Open xadxura opened 5 years ago

xadxura commented 5 years ago

In this section, we need to clarify the 25CC is inserted by the engine after GSUB and before GPOS

Handling invalid combining marks Combining marks and signs that do not occur in conjunction with a valid base are considered invalid. USE treats an invalid mark as a separate cluster and displays the stand-alone mark positioned on a dotted circle (U+25CC). If multiple marks are required to position on a dotted circle, the dotted circle can be explicitly inserted into the text stream followed by any marks in accordance with the standard clustering rules.

To allow for shaping engine implementations that expect to position an invalid mark on a dotted circle, it is recommended that font using USE contain glyphs for the dotted circle character, U+25CC. If this character is not supported in the font, such implementations will display invalid signs on the missing glyph shape (white box).

behdad commented 5 years ago

In HarfBuzz we do it at the beginning of reordering phase.

behdad commented 5 years ago

Doing it then makes a lot more sense to me, as reordering without a base makes little sense.

NorbertLindenberg commented 5 years ago

I agree with Behdad that the dotted circle has to be inserted before reordering. In my observation with Balinese, CoreText and DirectWrite agree with HarfBuzz as well: a stand-alone pre-base vowel is rendered before the inserted dotted circle by all three engines.

A second practical reason why doing it after completing GSUB application is too late: Multi-script fonts may need to replace dotted circles with script-specific versions, because marks may need to attach at different anchor positions per script or because bases in one script have their baseline shifted relative to those of other scripts.

My interpretation of the “Defective clusters” section of the existing document text actually is that the dotted circle is inserted as part of validation, that is, before any feature application.

NorbertLindenberg commented 5 years ago

@xadxura Could you add this footer to your description so that the issue shows up on the USE documentation page? Thanks.


Document Details

Do not edit this section. It is required for docs.microsoft.com ➟ GitHub issue linking.

lianghai commented 5 years ago

I agree that dotted circles can be inserted during GSUB as long as that happens after the “basic cluster formation GSUB” stage. “[A]t the beginning of reordering phase” sounds appropriate.

We need to prevent unintentional behavior of the inserted dotted circle like this: https://github.com/n8willis/opentype-shaping-documents/issues/76, but it’s a real glyph in the glyph sequence and should not just avoid any GSUB.

I don’t think the dotted circle “has to be inserted before reordering” though, as if necessary, a shaper can first insert a placeholder/surrogate of the dotted circle for reordering purpose.

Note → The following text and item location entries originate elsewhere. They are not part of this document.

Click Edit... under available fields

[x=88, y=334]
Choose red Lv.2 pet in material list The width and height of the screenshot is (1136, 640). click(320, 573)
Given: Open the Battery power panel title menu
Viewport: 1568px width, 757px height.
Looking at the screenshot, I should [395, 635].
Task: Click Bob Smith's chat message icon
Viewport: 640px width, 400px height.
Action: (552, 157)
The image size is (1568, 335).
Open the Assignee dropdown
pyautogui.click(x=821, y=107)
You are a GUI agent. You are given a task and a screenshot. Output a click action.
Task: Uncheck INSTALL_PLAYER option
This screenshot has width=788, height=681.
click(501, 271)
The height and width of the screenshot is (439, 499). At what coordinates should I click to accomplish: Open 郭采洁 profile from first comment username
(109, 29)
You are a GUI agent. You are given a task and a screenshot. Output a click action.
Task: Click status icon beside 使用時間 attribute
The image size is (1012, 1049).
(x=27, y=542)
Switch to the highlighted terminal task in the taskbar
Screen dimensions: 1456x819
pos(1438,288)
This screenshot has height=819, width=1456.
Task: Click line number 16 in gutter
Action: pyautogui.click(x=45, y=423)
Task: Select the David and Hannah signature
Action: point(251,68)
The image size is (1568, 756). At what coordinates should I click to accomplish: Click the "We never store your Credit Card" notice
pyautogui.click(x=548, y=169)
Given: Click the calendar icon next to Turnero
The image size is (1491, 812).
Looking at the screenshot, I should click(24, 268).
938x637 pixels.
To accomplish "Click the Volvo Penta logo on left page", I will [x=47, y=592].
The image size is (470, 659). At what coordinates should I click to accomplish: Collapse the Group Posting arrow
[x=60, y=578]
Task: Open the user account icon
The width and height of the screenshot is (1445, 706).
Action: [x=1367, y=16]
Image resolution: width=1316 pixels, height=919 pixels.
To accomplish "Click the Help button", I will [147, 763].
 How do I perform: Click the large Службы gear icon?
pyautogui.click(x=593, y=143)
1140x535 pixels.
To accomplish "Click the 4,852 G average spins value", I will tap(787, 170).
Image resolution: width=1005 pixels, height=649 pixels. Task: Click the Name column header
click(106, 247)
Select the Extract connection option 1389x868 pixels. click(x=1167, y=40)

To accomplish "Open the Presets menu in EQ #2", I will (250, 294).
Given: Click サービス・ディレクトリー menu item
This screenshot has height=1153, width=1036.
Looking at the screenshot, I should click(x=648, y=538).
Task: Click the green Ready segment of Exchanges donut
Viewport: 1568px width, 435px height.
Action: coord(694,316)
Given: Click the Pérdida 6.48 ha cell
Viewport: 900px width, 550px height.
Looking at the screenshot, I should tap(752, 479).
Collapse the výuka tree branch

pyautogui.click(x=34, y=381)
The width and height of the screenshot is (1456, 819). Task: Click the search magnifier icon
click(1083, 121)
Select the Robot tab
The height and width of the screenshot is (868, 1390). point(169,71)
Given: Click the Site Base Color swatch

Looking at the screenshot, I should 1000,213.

A second practical reason why doing it after completing GSUB application is too late: Multi-script fonts may need to replace dotted circles with script-specific versions, because marks may need to attach at different anchor positions per script or because bases in one script have their baseline shifted relative to those of other scripts.

@NorbertLindenberg: Mmm, we need better use cases. These two sound like something that should be done in GPOS. Different scripts’ marks (actually, not necessarily from different scripts), when need to be positioned on a base differently, should simply have differentiated anchors. A script/languagesystem-controlled GPOS should shift the dotted circle glyph for the needs of a variable baseline. Using GSUB for such needs sounds like a hack…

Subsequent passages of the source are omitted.